Le père de Margot se pencha au dessus de l'épaule de Valentin pour lire l'annonce. Quand il se releva avec ne drôle d'expression sur le visage, Valentin reprit :
— Ce texte a été lu par au moins cent cinquante personnes dans un premier temps et beaucoup de ces personnes vont le relayer à leurs contacts et ainsi de suite.
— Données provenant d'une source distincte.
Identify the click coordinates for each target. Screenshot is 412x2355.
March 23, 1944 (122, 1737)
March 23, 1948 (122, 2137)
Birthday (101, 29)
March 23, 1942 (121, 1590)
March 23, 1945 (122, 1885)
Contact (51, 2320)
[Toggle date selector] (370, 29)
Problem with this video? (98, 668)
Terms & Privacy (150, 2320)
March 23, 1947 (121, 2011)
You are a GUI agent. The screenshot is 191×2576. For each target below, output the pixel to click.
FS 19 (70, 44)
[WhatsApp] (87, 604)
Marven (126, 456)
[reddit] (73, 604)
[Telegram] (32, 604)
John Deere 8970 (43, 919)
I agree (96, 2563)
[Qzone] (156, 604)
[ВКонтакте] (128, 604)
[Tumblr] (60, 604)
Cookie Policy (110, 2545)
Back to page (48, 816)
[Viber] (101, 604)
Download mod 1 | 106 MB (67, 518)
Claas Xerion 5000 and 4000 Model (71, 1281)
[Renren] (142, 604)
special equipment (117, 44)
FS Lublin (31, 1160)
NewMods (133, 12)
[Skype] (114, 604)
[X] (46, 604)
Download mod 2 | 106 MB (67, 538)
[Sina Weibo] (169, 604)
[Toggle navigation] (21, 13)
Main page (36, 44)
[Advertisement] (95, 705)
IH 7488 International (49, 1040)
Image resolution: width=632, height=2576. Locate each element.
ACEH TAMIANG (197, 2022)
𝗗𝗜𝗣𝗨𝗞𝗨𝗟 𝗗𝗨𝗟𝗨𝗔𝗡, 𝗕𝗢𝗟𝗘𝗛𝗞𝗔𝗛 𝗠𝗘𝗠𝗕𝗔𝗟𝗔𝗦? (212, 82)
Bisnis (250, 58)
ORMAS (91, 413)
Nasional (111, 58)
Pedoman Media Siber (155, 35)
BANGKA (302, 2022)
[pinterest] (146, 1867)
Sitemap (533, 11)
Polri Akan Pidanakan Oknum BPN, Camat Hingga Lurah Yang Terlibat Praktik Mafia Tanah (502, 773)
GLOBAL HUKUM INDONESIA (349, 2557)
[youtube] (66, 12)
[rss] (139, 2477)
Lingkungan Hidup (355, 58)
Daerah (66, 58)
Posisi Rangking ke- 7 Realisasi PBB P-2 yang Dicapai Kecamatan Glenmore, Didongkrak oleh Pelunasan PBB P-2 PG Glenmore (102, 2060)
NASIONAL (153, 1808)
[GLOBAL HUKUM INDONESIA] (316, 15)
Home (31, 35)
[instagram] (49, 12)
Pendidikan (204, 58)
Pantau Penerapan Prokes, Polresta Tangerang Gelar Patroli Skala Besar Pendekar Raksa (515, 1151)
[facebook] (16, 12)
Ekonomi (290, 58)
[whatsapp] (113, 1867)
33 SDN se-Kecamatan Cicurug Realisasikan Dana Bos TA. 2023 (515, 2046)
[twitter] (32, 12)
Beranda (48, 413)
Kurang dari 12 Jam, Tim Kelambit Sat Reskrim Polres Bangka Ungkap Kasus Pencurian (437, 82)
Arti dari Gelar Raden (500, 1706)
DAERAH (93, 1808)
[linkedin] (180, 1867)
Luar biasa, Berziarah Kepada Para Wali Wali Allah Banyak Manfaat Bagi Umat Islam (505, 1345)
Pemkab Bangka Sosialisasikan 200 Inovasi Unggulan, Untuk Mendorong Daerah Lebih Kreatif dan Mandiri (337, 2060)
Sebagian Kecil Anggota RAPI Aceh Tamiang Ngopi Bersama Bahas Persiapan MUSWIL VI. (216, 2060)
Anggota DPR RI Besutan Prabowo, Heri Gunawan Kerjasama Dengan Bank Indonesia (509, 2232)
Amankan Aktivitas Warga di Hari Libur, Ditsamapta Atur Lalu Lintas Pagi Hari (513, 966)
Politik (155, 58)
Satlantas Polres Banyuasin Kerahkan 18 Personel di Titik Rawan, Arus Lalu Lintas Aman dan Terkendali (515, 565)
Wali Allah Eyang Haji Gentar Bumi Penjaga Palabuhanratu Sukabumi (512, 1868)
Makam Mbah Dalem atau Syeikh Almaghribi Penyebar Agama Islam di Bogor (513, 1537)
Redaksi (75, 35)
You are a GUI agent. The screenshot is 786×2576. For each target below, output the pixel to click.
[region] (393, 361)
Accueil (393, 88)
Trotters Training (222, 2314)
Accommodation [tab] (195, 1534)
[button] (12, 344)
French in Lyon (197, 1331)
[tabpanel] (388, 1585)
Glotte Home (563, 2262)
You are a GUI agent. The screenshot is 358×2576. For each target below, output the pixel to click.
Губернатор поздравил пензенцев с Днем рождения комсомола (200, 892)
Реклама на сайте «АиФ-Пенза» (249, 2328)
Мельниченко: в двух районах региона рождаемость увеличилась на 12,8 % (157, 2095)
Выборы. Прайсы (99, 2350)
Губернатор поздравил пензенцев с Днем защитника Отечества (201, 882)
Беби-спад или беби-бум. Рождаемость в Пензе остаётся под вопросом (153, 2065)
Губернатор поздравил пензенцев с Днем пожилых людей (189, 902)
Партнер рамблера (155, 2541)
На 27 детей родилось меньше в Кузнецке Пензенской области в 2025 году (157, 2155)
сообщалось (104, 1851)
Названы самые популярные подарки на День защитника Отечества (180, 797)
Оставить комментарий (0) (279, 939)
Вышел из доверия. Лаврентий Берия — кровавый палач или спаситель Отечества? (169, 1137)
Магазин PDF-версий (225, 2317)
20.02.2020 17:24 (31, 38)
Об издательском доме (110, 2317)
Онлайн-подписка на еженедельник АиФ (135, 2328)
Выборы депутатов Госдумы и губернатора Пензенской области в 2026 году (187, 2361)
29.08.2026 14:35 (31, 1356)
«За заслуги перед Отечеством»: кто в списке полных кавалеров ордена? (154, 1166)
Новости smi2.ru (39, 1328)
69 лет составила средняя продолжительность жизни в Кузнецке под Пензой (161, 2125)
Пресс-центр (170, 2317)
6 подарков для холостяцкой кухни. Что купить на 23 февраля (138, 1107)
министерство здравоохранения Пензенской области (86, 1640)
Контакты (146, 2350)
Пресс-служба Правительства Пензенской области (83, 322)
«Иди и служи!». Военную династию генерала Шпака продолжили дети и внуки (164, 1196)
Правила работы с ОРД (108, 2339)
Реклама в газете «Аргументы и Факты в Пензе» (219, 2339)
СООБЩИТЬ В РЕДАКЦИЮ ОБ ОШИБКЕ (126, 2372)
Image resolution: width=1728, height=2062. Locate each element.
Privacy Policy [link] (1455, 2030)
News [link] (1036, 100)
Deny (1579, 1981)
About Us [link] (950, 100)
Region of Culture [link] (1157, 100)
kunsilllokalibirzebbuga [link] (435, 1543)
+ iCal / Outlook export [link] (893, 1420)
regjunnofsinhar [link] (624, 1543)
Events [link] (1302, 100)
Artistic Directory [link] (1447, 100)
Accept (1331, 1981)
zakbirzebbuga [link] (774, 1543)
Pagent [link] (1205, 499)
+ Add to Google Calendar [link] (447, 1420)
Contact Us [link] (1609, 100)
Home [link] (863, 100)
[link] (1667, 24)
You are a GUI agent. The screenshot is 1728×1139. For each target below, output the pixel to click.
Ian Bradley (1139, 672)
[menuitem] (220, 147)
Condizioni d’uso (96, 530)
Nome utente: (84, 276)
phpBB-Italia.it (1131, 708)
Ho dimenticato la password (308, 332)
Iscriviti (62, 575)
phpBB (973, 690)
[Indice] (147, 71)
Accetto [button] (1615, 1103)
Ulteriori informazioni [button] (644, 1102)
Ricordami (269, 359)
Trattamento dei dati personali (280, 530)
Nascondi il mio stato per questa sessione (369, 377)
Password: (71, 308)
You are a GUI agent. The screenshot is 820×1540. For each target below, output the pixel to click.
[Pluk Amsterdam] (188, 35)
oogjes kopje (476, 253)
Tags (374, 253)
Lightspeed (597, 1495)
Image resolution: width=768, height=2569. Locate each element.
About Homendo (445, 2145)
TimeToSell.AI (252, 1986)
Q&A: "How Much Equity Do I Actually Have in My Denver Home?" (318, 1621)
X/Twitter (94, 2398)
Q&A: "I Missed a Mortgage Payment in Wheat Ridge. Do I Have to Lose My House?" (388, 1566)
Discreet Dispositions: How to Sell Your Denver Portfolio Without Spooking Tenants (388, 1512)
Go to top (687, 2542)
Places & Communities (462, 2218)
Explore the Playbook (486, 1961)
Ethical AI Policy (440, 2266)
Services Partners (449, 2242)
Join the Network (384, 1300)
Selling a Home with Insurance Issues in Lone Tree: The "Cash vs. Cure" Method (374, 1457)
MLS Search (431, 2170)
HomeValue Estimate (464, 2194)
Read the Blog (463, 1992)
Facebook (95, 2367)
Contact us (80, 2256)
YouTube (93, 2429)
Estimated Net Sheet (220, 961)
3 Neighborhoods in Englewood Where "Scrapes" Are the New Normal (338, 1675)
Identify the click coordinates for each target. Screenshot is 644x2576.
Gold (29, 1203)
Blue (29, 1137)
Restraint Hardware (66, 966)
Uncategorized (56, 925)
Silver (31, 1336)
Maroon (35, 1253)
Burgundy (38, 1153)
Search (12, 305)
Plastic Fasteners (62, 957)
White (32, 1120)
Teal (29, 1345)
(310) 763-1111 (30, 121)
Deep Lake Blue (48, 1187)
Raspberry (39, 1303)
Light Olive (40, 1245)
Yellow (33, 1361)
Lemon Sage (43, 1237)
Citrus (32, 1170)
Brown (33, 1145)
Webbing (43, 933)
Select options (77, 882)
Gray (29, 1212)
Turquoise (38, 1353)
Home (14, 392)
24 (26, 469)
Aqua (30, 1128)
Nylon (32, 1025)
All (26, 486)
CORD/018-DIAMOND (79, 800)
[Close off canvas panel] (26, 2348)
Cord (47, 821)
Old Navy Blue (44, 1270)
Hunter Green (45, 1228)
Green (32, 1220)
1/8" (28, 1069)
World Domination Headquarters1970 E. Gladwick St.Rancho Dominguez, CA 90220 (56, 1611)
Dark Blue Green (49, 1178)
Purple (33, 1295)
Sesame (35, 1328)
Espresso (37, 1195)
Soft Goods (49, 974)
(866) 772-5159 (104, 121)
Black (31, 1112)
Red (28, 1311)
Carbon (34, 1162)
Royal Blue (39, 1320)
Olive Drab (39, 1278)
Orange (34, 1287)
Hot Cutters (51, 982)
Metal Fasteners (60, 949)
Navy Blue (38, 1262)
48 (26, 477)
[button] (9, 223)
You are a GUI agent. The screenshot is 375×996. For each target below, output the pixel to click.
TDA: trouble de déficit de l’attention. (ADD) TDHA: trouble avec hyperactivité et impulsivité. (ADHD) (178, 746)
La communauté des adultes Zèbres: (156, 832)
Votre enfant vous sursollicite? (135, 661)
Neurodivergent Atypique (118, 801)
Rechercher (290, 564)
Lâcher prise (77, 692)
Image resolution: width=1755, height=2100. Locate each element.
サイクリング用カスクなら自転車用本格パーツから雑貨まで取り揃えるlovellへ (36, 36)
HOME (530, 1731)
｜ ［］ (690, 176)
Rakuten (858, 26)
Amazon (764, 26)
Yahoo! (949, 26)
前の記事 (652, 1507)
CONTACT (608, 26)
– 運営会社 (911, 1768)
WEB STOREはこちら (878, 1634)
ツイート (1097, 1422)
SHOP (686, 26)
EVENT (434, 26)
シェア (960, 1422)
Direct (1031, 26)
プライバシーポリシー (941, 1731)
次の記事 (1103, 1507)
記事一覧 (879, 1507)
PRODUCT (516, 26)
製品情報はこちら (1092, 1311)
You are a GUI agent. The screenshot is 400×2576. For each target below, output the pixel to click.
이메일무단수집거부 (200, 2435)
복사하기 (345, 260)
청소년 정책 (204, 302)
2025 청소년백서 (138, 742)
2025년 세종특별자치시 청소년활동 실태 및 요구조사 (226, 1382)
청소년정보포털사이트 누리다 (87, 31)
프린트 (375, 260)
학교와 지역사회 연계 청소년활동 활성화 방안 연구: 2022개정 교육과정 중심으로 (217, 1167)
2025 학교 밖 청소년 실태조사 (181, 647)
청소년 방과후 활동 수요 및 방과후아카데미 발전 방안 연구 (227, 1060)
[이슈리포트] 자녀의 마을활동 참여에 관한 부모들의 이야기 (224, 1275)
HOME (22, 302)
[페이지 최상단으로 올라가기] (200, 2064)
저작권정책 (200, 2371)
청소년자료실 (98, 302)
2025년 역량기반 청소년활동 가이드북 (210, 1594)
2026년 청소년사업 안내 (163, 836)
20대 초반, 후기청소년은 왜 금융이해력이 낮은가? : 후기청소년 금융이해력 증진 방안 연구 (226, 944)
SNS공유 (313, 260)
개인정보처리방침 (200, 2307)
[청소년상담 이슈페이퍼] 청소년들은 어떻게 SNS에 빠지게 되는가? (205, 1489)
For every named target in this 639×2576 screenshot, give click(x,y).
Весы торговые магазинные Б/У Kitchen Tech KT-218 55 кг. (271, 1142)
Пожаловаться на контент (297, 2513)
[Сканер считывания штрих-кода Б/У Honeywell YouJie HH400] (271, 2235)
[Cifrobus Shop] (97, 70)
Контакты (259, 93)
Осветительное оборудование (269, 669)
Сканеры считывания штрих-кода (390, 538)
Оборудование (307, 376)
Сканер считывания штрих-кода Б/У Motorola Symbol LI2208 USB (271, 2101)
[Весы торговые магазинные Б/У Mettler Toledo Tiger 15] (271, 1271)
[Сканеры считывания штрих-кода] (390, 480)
Parmi tous les gens qui pensent que vous méritez d’être aidé, certaines font un petit geste et vous envoient une petite contribution.
— Extraordinaire ! Mais c’est quoi ces noms bizarres : gil60, dad02, pimprenelle ?
— C’est ce qu’on appelle des pseudos. J’ai promis, et c’est important, de tenir une comptabilité visible sur internet. Regardez, la voici, c’est la page sur laquelle je note les dons. J’indiquerai pour chaque envoi le pseudo du donateur et la somme donnée. Vous devrez me dire également les sommes que vous allez gagner et déposer sur le compte. Il vous faut un pseudo à vous aussi, que choisissez-vous ?
— Je n’ai aucune idée...
— Quel est votre prénom, monsieur Chevril ?
— Robert.
— Je vous suggère bob74, bob comme diminutif de Robert et 74 pour le département, cela vous convient ?
— Si tu le dis, c’est que c’est bien, adopté bob74.
— Donc demain matin, vous ouvrez un compte bancaire au nom de votre future entreprise, Les jardins de Margot, et vous déposez les cent euros que vous avez gagnés, le chèque de dix euros, les cinq plus dix euros que vous avez reçus ainsi que les dix plus cinq euros que des amis m’ont donné pour vous.
— Je peux savoir leurs noms ?
— Oui, papaboule et pepi, répondit Valentin avec un étrange sourire.
— Tu penses vraiment qu’on va y arriver ?
— Vous n’imaginez pas la puissance d’internet et la générosité des gens. La seule chose qu’ils ne supporteraient pas, c’est d’avoir l’impression qu’il se soient fait arnaquer. C’est pour cela que j’ai créé la page de comptes. Tous les donateurs seront inscrits, ils se reconnaîtront par leur pseudo. Dès qu’un achat de matériel sera fait, j’indiquerai le montant dépensé avec une photocopie de la facture. Tout doit être fait dans les règles. Vous allez voir monsieur Chevril...
— Bob !
— Tu vas voir Bob que dans six mois l’affaire sera bouclée. Je pense qu’il faudra d’abord acheter la carriole puis la tondeuse et juste après vous pourrez faire votre déclaration de création d’entreprise. Nous nous chargerons ensemble de la publicité.